Jednak jestem z siebie dumny, że po prostu nie zamarłem w miejscu i nie zacząłem się ślinić na jego widok. Już nawet wybaczyłem sobie ten zdradliwy rumieniec, który na szczęście pojawił się, gdy usiadłem już w ławce.

Dziwne było to, że nie opuściło mnie wrażenie, że gdzieś już widziałem jego twarz.

Może to dziwne, ale nie dawało mi to spokoju. Z takim wyglądem mógłby rozpocząć karierę modela, ale to nie to.

Znam imię każdego modela, który wydał mi się atrakcyjny. I na pewno nie pomyliłbym ich z nikim innym.

I nie.

To jeszcze nie jest obsesja.

Jeszcze.

Moje desperackie przemyślenia przerwał dzwonek, za który byłem bardzo wdzięczny. Wyszedłem z sali jako pierwszy, prawie uderzając plecakiem jakąś dziewczynę, którą szybko przeprosiłem. Bo przecież ze mnie taki kulturalny chłopczyk.

Wiecie, co jeszcze było cudowne tego dnia? Próba ewakuacji. Rozrywka każdego semestru w chyba każdej szkole. Wydarzenie, podczas którego magicznie znikała połowa uczniów, a nauczycieli to zazwyczaj nie obchodziło.

Już nawet nie starałem się udawać, że wracam. Po prostu włączyłem na telefonie nawigację, żeby nie zgubić się po drodze.

Dość szybko wyprowadziłem wnioski z mojej decyzji. Wracanie samemu chyba nie było dobrym pomysłem. Szczególnie, gdy obok mnie jakiś samochód zaczął zwalniać, a serce biło szybciej niż Roy Jones Jr.. Mimowolnie spojrzałem w bok.

Dobra.

To było jeszcze gorsze.

Auto miało przyciemniane szyby, a sam model to chyba Audi i to jedno z nowszych. Nie wiem dokładnie. Nie znam się na samochodach, dla mnie i tak liczy się, żeby było ładne i w miarę tanie. Starając się wyglądać naturalnie, sięgnąłem po telefon i zacząłem szukać numeru do Lary. Jednak po chwili zastanowienia to był okropny plan. Bo, co mam jej powiedzieć? "Hej, siostrzyczko. Urwałem się z lekcji w drugi dzień szkoły i właśnie ktoś podejrzany jedzie za mną samochodem"? Policja też odpada. Zanim się pojawią, to prędzej mnie pokroją.

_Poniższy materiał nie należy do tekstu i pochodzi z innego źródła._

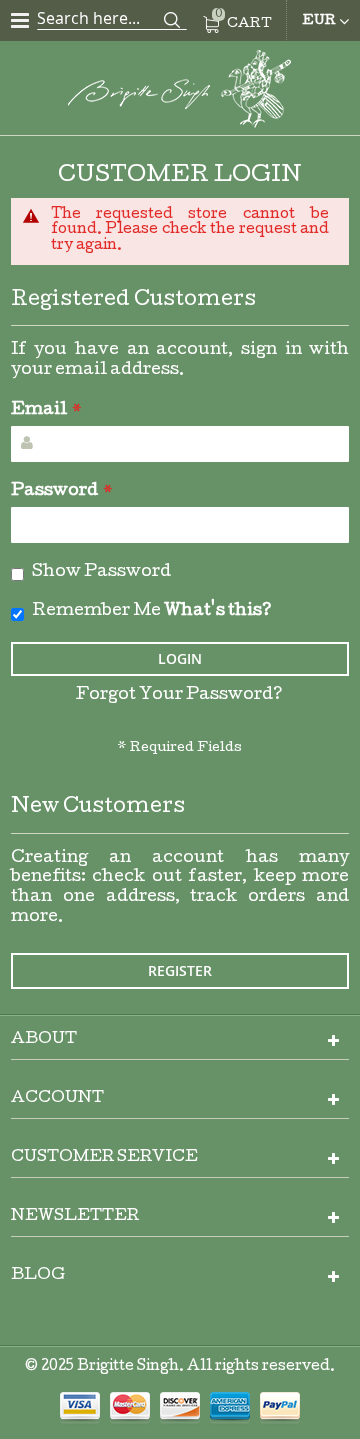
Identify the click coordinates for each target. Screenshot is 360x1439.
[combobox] (112, 18)
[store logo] (180, 92)
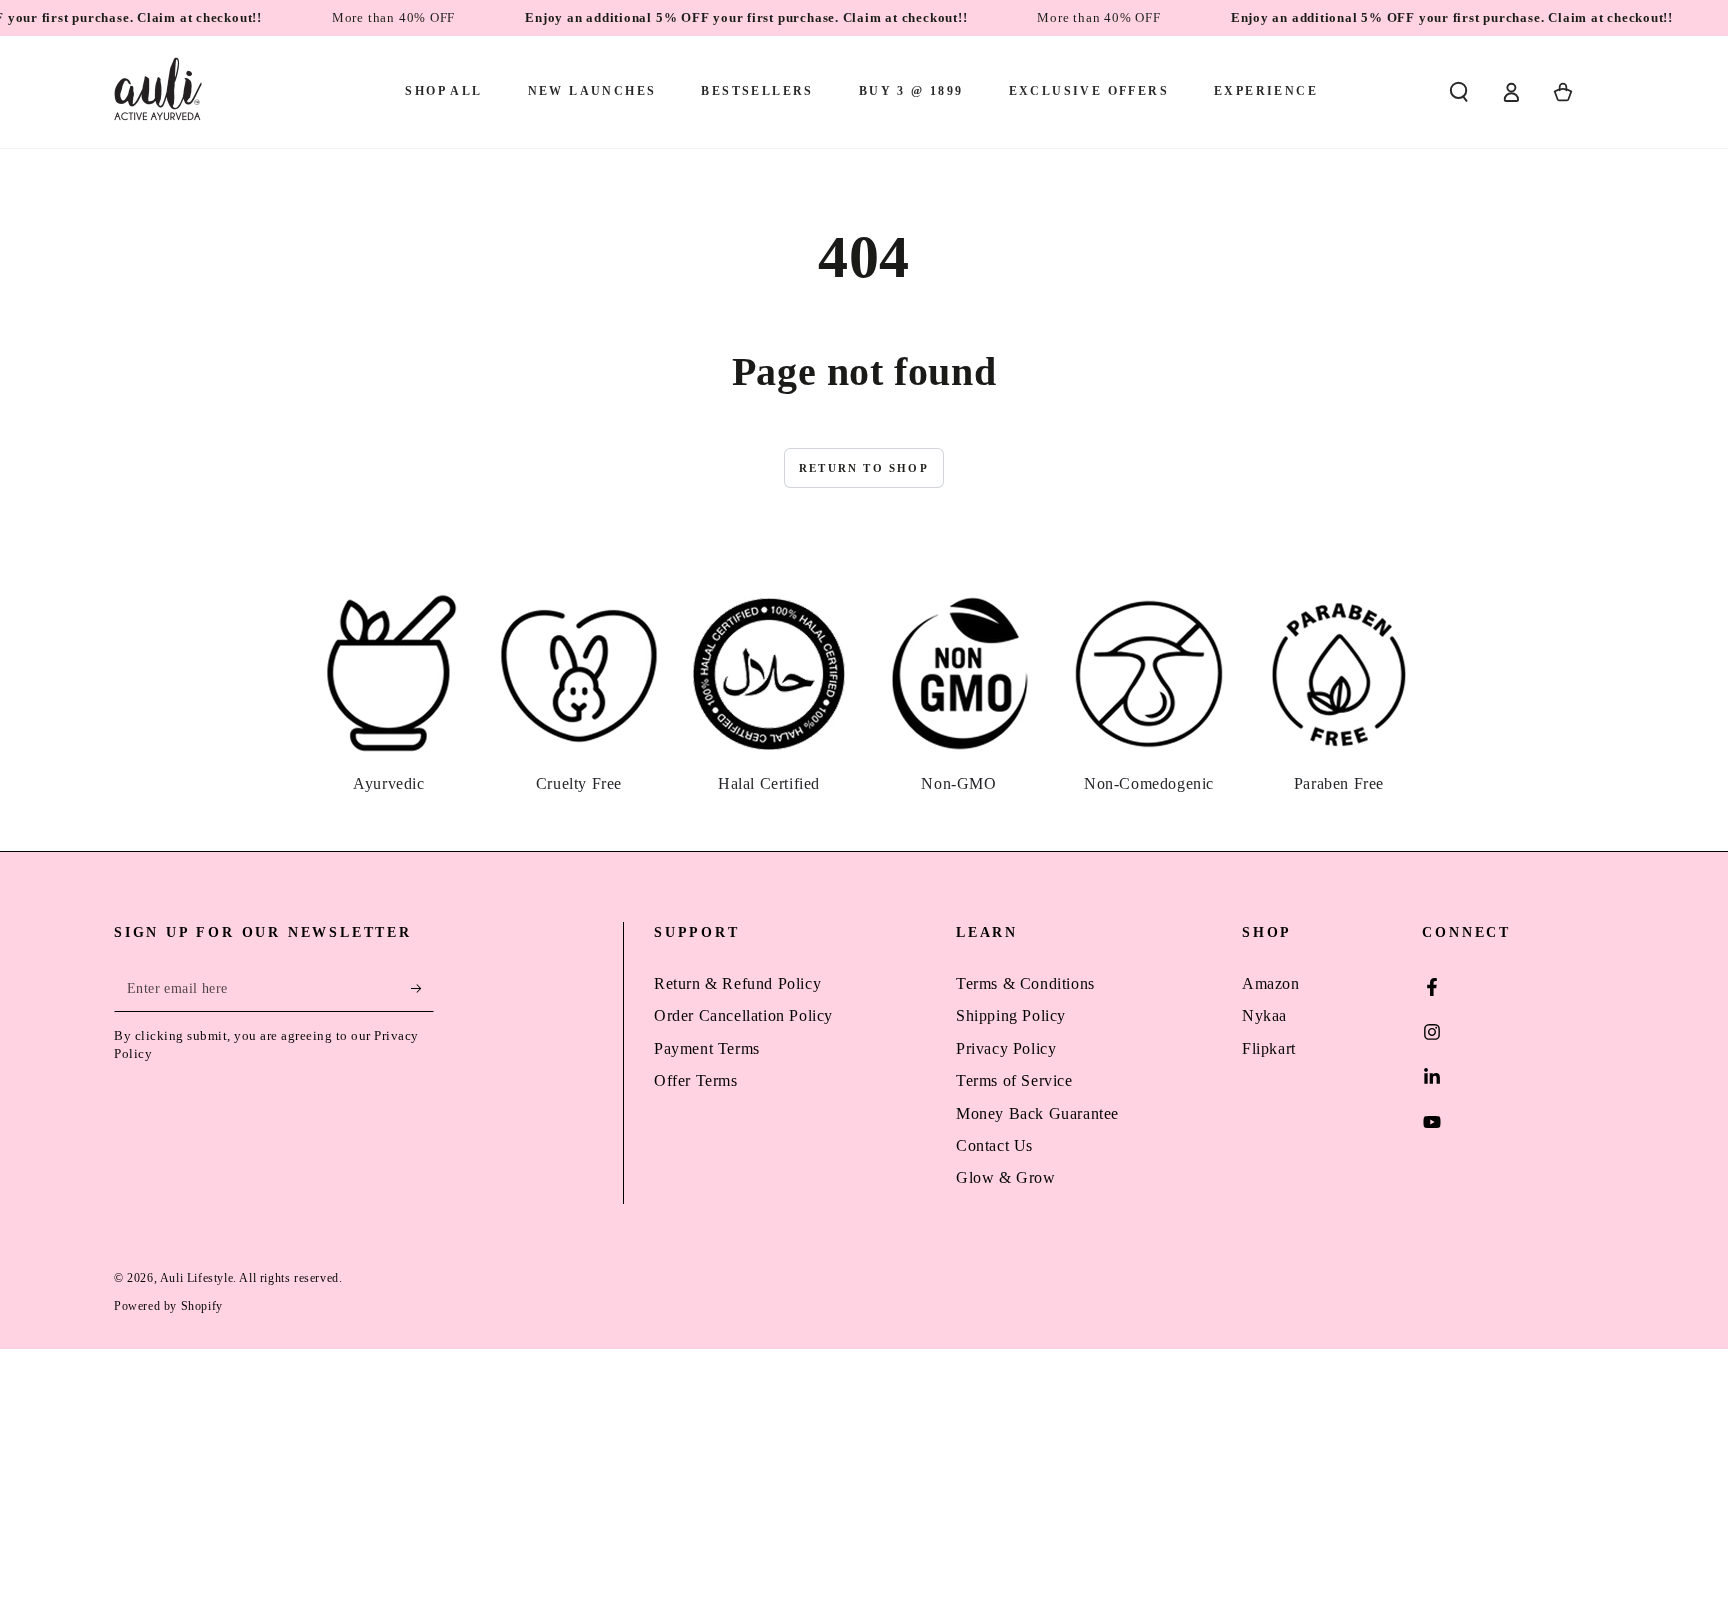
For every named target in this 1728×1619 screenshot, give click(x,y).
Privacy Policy (1006, 1048)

Tak więc skręciłem w jakąś bramę w rzędzie kamienic, która była otwarta. Ku mojemu wielkiemu życiowemu szczęściu to była ślepa uliczka. Losie, moje serce należy do ciebie. Nie myśląc wiele, stanąłem tuż przy wyjściu, żeby ewentualny napastnik mnie minął, a ja miałbym czas na ucieczkę.

I nie mam sam pojęcia, co strzeliło mi do głowy, że po usłyszeniu trzaśnięcia drzwiami i coraz głośniejszych kroków, zamiast uciekać, postanowiłem złapać zbliżającą się osobę i przyszpilić do ściany. Przecież ja jestem łajzą i nawet przewrotu na wfie nie dałbym rady zrobić.

Spojrzałem z przerażeniem, które sam nie wiem, czy było spowodowane śledzeniem, czy moim zachowaniem, w twarz mojej ofiary lub oprawcym. Chwilowo te role były skomplikowane.

- I co? Mnie też uderzysz? Jak Embry'ego? - usłyszałem dość kpiący głos, który należał do tego chłopaka, którego zobaczyłem dzisiaj na lekcjach. Miałem ochotę zagrzebać się w tym zaniedbanym trawniku za mną.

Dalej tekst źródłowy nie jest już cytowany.